Our market is defined by short-term volatility and long-term structural pressure, and at Laing O’Rourke we have deliberately built an operating model designed to not only withstand both, but to redefine the environment in which we work.

Labour shortages following Brexit, supply chain disruption from geopolitical instability, and tariff uncertainty, are compounding existing challenges. Productivity across the sector has been declining, and a demographic shift is reducing the availability of skilled tradespeople.

At the same time, demand for complex infrastructure has increased materially. Governments are investing at scale to meet population growth and environmental commitments. This places sustained pressure on the industry to deliver with greater certainty, at pace, and with demonstrable value for money.

We have long anticipated that traditional delivery models would not meet this demand. Our response has been to invest early in advanced manufacturing, integrated delivery, and workforce capability. This positions us to respond proactively to market conditions, rather than react to them.

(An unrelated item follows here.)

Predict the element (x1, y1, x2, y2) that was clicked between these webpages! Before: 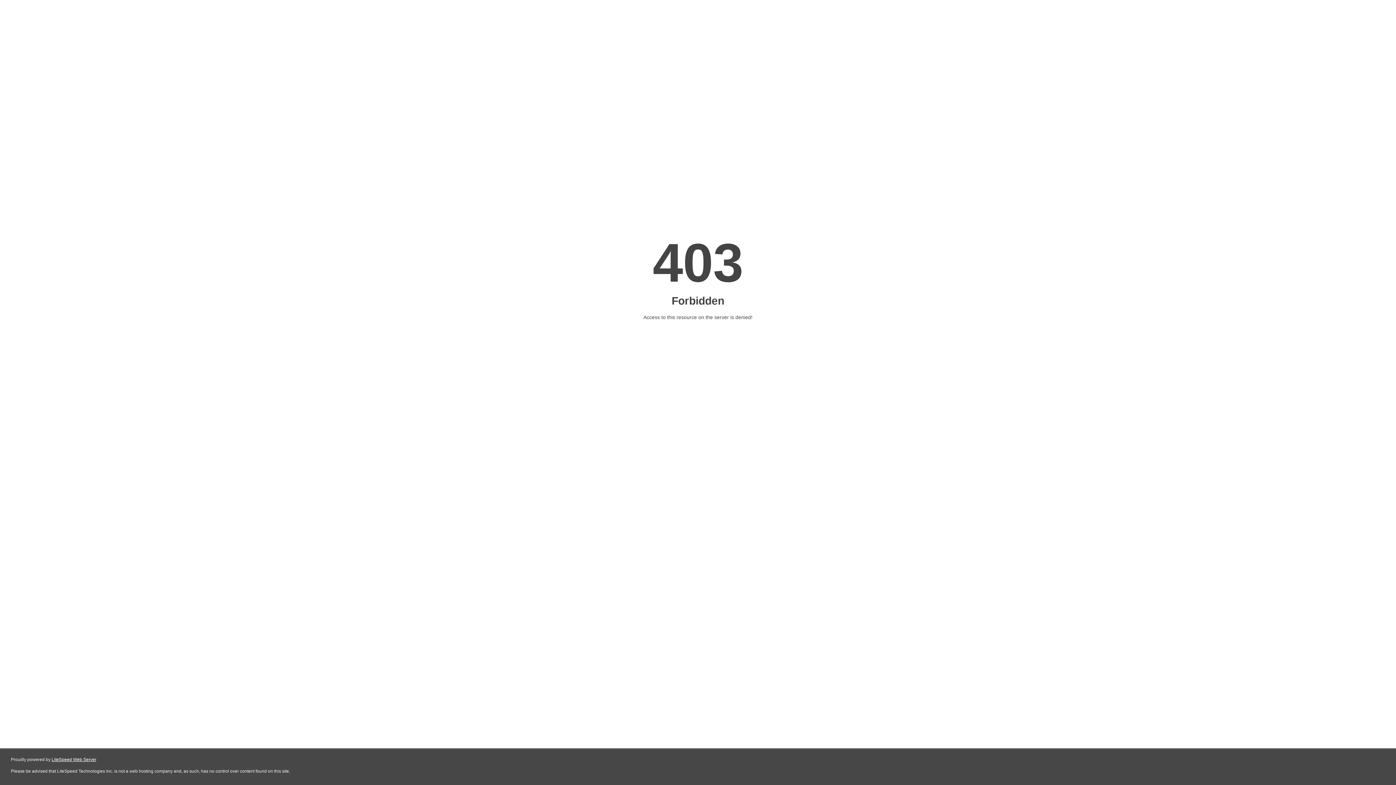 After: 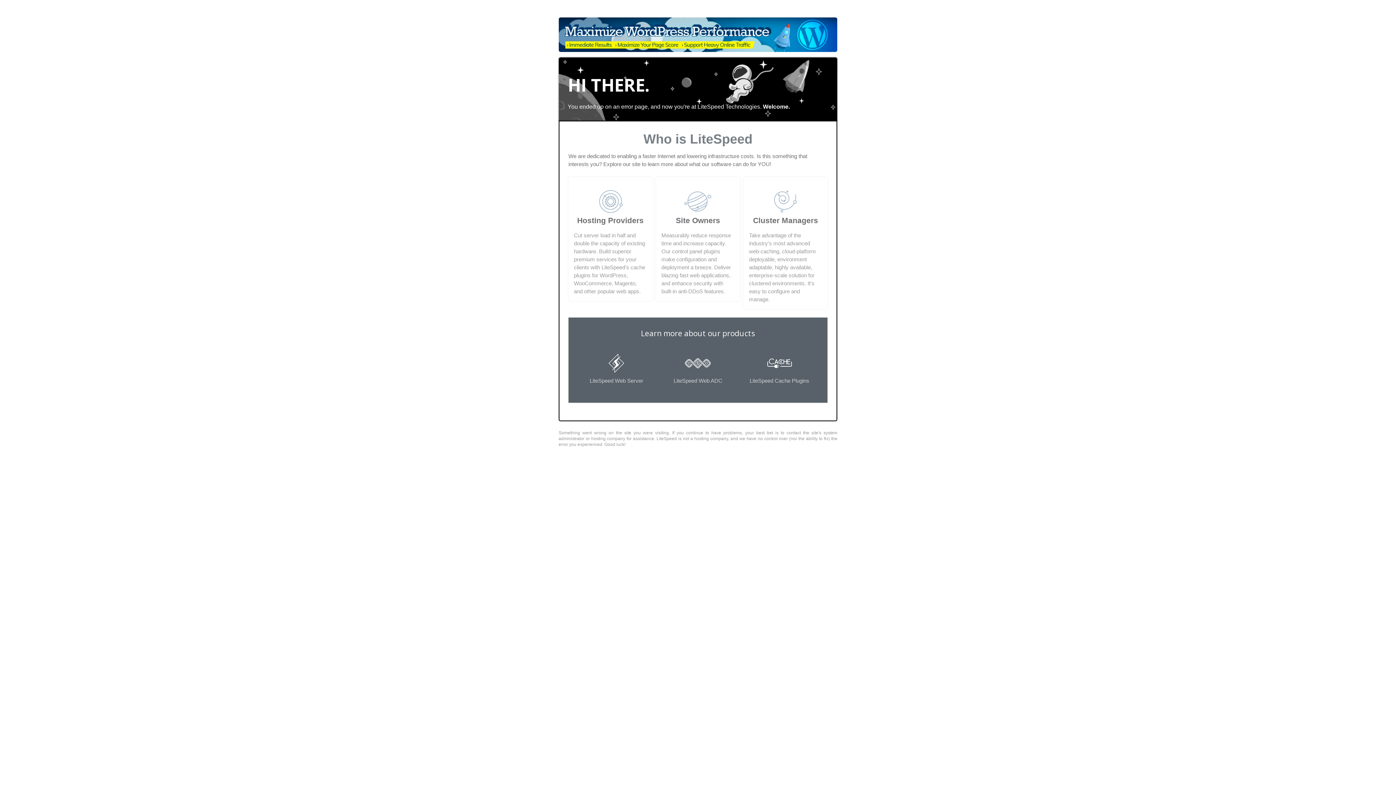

Three dynamics will shape the next phase of the industry: infrastructure investment, artificial intelligence, and workforce expertise.

Taken together, these dynamics mark a structural inflection point for the industry. Our model is built for this environment, enabling us to respond with the certainty, productivity, and capability that clients increasingly require.

The opportunity

There are more people with complex infrastructure needs and fewer skilled workers to deliver them. This gap is structural and is unlikely to be resolved without fundamental change in how projects are delivered.

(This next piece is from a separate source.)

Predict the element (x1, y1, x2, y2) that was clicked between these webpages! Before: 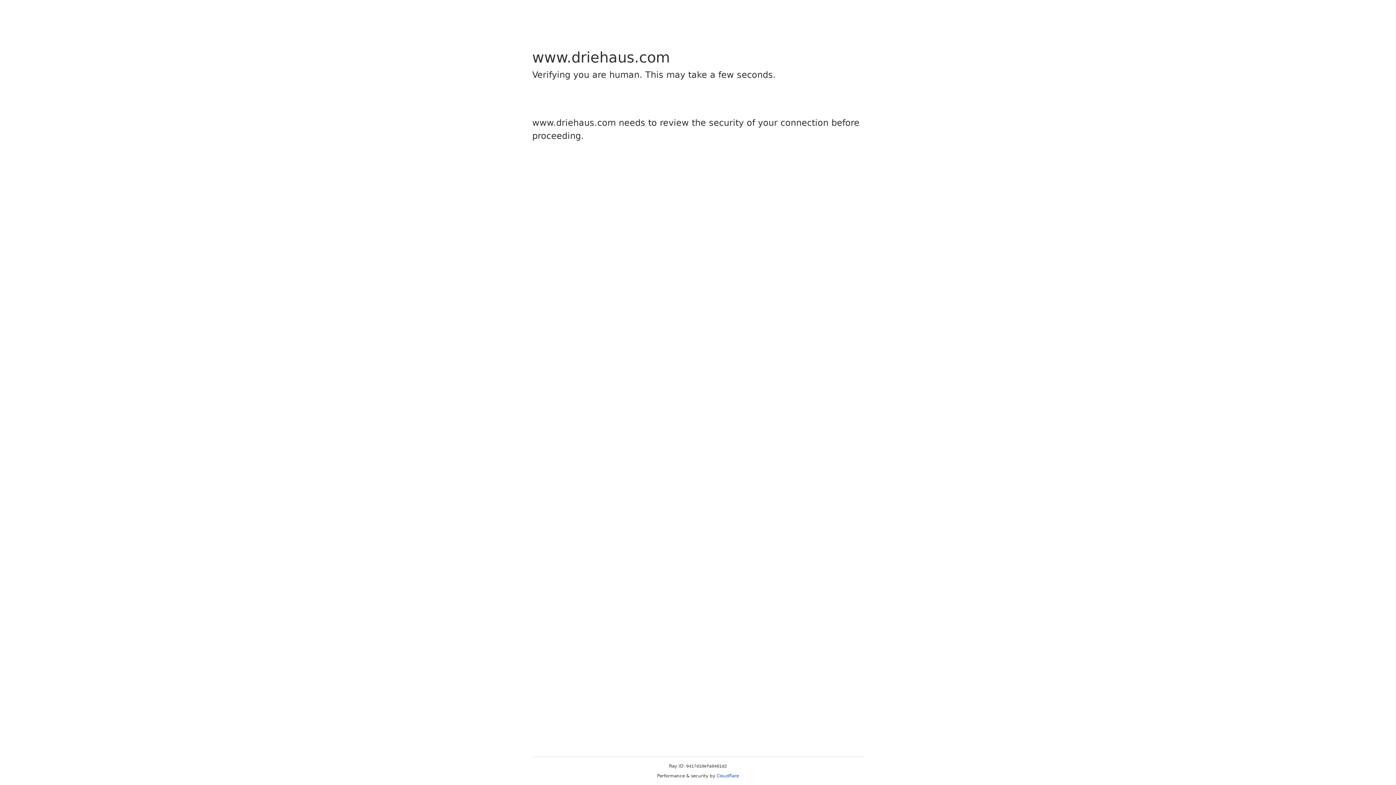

Since the global financial crisis, under-investment in infrastructure and workforce capability has reduced productivity across multiple sectors in our operating regions. Subsequent economic and geopolitical shocks have compounded this position.

Demand is now increasing at pace, driven by population growth and commitments such as net zero. Governments in the UK and Australia are investing in long-term infrastructure programmes, placing sustained pressure on the industry to deliver.

This gap between demand and delivery capability will not close without fundamental change.

Our response

Our investment in advanced manufacturing techniques has been shaped by the need to improve safety, productivity, and delivery certainty for clients and our people. For decades we have been honing innovations to adapt to – and indeed shape – market dynamics and to drive more certainty and productivity into how major infrastructure is delivered.

We focus our efforts around key sectors that closely align with national infrastructure priorities and apply delivery methodologies that maximise the productivity, flexible deployment, and wellbeing of each worker. We do not innovate in isolation – each advancement we make is tested against where it can deliver the greatest impact across the value chain, having regard to the evolving market context. Our efforts allow us to increase capacity to match the increased demand of infrastructure investment.

The opportunity

Artificial intelligence (AI) is developing rapidly, with significant potential to reshape decision-making across complex projects. Its pace creates both opportunity and risk, particularly in how it is applied in practice.

It also brings misconceptions: from one view that jobs and decision-making processes will be replaced, to the view that roles will remain unaffected.

Our response

We treat AI as an enabler of better decision-making, not a replacement for it. Its application must retain the empowered worker at the heart of it. Our ‘Akordi’ platform provides AI-assisted insights for decision-makers across complex infrastructure projects, allowing them to move faster to the critical points of applied knowledge and experience.

AI has the potential to increase the productivity of every worker – from tradespeople to knowledge workers. We back our people, and their experience will always be brought to bear in making informed decisions, whether in the office or on site. AI can improve the quality of what informs them, and help integrate advanced manufacturing techniques with the expertise needed to best apply them.

The opportunity

The demographic challenge facing the workforce is one of the most significant structural constraints in the sector. Traditional working methods are physically and mentally draining on the skilled tradespeople who at this point represent an ageing and diminishing workforce largely recruited for project-based employment (compromising the potential for institutional knowledge to grow). Young people are not attracted to the industry in a sufficient number.

Our response

Laing O’Rourke is rare among construction companies for having a vertically integrated workforce. This allows us to build, retain, and develop capability over time. This creates continuity, strengthens institutional knowledge, and supports safer and more sustainable careers.

It also enables us to design delivery models around the capabilities of our people, rather than treating labour as a variable input. This is fundamental to improving productivity and achieving consistent delivery outcomes.

Our approach is designed not just to withstand these pressures, but to operate effectively within them. It enables us to attract a wider, more diverse cohort of people and, as a result of sustained investment over decades, positions Laing O’Rourke to respond to – and help shape – the opportunities created by current market conditions.